REQUIRED ACTIONS ▸
**A)** Answer these questions about the Venice travel notebook:
(i) What hotel did the writer book a room at?
(ii) At what time does the last bus to Trieste airport leave?
(iii) What was the name of the tabby cat in the shop?
**B)** Resume the Venice travel notebook, starting after its last sentence.

EXERCISE PASSAGE ▸

---+---

Notebook ripped open on Wed-nesday, May the 17th, 2006, at Caffe Florian on the Piazza San Marco, the sun beating down like jungle tom-toms, the light so bright it burns your retinas, the coffee criminally overpriced, the pigeons pooping all over the place, three orchestras trying to upstage each other, everyone photographing everyone else, lines at the Basilica, ancient loot sitting in museums, frescoes fading, the city slowly sinking.
I love Venice because it’s a dream of madmen. Only the truly mad are capable of grandeur. Everyone else knows it can’t be done, so they go home and do something smaller.
Also, there are no cars in Venice, and there are many, many cats. Lions on monuments, walls and gates, symbols of the city; house cats everywhere else. This afternoon at the Accademia there was a cat wailing in protest at being transported by its humans in a carrier. On my way back to the hotel I saw some English ladies cooing over a cat in a shop. It was a big tabby, a brawler by the looks of him. I went inside to take his picture and he put his paws on my knee and began to rearrange my kneecap. “Anacleto!” his human scolded him.
I booked a room at the Albergo Ateneo near La Fenice, the opera house. The room, though tiny, has brocade wallpaper, chandeliers and a gilt headboard. The shower, washstand, bidet and toilet are lined up in the bathroom, which is about two feet wide and 10 feet long. The front desk clerk looks like a composite of all the members of Duran Duran circa 1986. San Marco is two minutes away, across a series of bridges and alleys. The clientele, as observed in the breakfast room this morning, consists of middle-aged French and German couples.
I had planned to spend three nights in Venice, but correctly estimated that my budget couldn’t handle it. So I got a room for two nights, only to find that my flight from Trieste to Rome is earlier than the first train from Venice to Trieste. The last bus to Trieste airport leaves at 22:30, which means I have to be on the 19:40 train to Trieste, which means I have to be on the vaporetto (their boat-bus) by 18:30, and out of the hotel by 18:15. In short, I will have a seven-hour wait at Trieste airport. So much for my brilliant planning.
Venice is always clothed in tourists; I’ve never seen it quiet and uncongested. This morning I went out before 7 a.m. to see the city before it was invaded. San Marco was almost eerie, like the aftermath of a bombardment. The only people out were street cleaners, deliverymen, and a group of Chinese tourists who would probably be up early anywhere. Florian’s bandstand was desolate, every table unoccupied, and only a few pigeons patrolled the square. Unobstructed views of everything. It was possible to imagine that everyone had fled, escaping an invasion, and I was the only one left. Like the man in the Twilight Zone episode who gets trapped in a library after a nuclear holocaust, except that I always bring a spare pair of glasses.
I took the first vaporetto from San Marco, which was empty but for some suits heading for “the mainland” and a woman with a beautiful dog who stared up at her with soulful eyes. On the return trip the vaporetto was packed with people who’d arrived on the early train. I walked from the Rialto back to the hotel, and in 10 minutes I was having breakfast. In Venice maps are useless, so your feet remember the way.

---+---

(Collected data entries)
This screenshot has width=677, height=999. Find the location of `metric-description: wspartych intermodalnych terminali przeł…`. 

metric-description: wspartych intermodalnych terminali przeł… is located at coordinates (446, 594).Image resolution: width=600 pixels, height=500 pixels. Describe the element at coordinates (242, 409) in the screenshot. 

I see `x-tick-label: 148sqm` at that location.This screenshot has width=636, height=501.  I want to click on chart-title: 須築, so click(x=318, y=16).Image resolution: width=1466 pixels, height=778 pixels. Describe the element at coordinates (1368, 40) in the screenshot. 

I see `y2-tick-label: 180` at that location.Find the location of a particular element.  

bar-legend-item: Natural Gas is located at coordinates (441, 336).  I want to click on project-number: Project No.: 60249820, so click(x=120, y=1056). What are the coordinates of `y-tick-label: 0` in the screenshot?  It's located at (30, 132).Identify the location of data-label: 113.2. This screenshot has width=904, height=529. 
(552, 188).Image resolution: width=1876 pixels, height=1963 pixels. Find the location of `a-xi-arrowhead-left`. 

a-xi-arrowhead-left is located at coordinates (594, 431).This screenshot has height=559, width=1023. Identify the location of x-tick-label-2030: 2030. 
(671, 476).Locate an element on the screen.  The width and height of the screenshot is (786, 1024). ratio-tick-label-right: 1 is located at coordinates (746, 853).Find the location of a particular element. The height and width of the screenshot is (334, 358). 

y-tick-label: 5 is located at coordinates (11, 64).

---+---

WRITTEN RESPONSES ▸
**A)**
(i) The Albergo Ateneo, near La Fenice.
(ii) 22:30.
(iii) Anacleto.

**B)**
At 21:19 I was in the train station in Trieste. I crossed the street to the bus station and everything was closed. There was an old couple on a bench — in guidebook Italian I asked about the airport bus, and the man said it was through that door. I could buy a ticket from the driver. This is my second time in Trieste, and it feels like an abandoned frontier town. I was joined by some other people, including a guy who looked like a junkie, and a mother and her young son who was carrying a Batman knapsack twice his size. I suddenly remembered how I always used to be the last kid to be picked up from school. By the time my mother arrived, my homework would be done and I’d be reading some library book.
The driver was a beefy man who looked like a heavyset Hugh Laurie. He smilingly counted the handful of coins I paid him with. He sang along to all the pop songs on the radio, and later he ordered the guy who looked like a junkie to get off the bus. All the passengers seemed to know him. There can’t be that many people in Trieste-Gorizia-Monfalcone.
It’s midnight, and seven hours before boarding. I am hanging out in an empty airport in the middle of nowhere, which used to be the port of the Austro-Hungarian empire, then part of Yugoslavia, and is now the tip of Italy. It is not Hong Kong airport, that’s for sure. The snack bar is a vending machine, and there is no Louis Vuitton store.
There was one other passenger camping out at the airport. Indian, I think — he walked up to me and asked if I was Indian, I said no, and we never spoke again. By silent agreement we divided the place in two — he stayed in the arrivals area and I in the departures. I stretched out on a bench in front of the police station, surely the safest spot in the airport, unless the cops themselves had a showdown. I could hear them having a loud, possibly violent argument inside their office. The bench wasn’t too bad and my stuffed toy leopard Guga made a good pillow, but the metal was cold even if I had on three layers of clothes. I must’ve slept 30 minutes in four hours. The rest of the time I read Mary McCarthy’s The Stones of Florence and checked my watch. I wasn’t scared or lonely, though I felt like a homeless person living in a terminal. At 5 a.m. all the lights came on and the staff began to arrive. I checked my suitcase, then I had a coffee and brioche at the bar. The hardest part was not losing consciousness while waiting for the 7:10 flight to Rome. The moment I strapped myself into the seat I was asleep.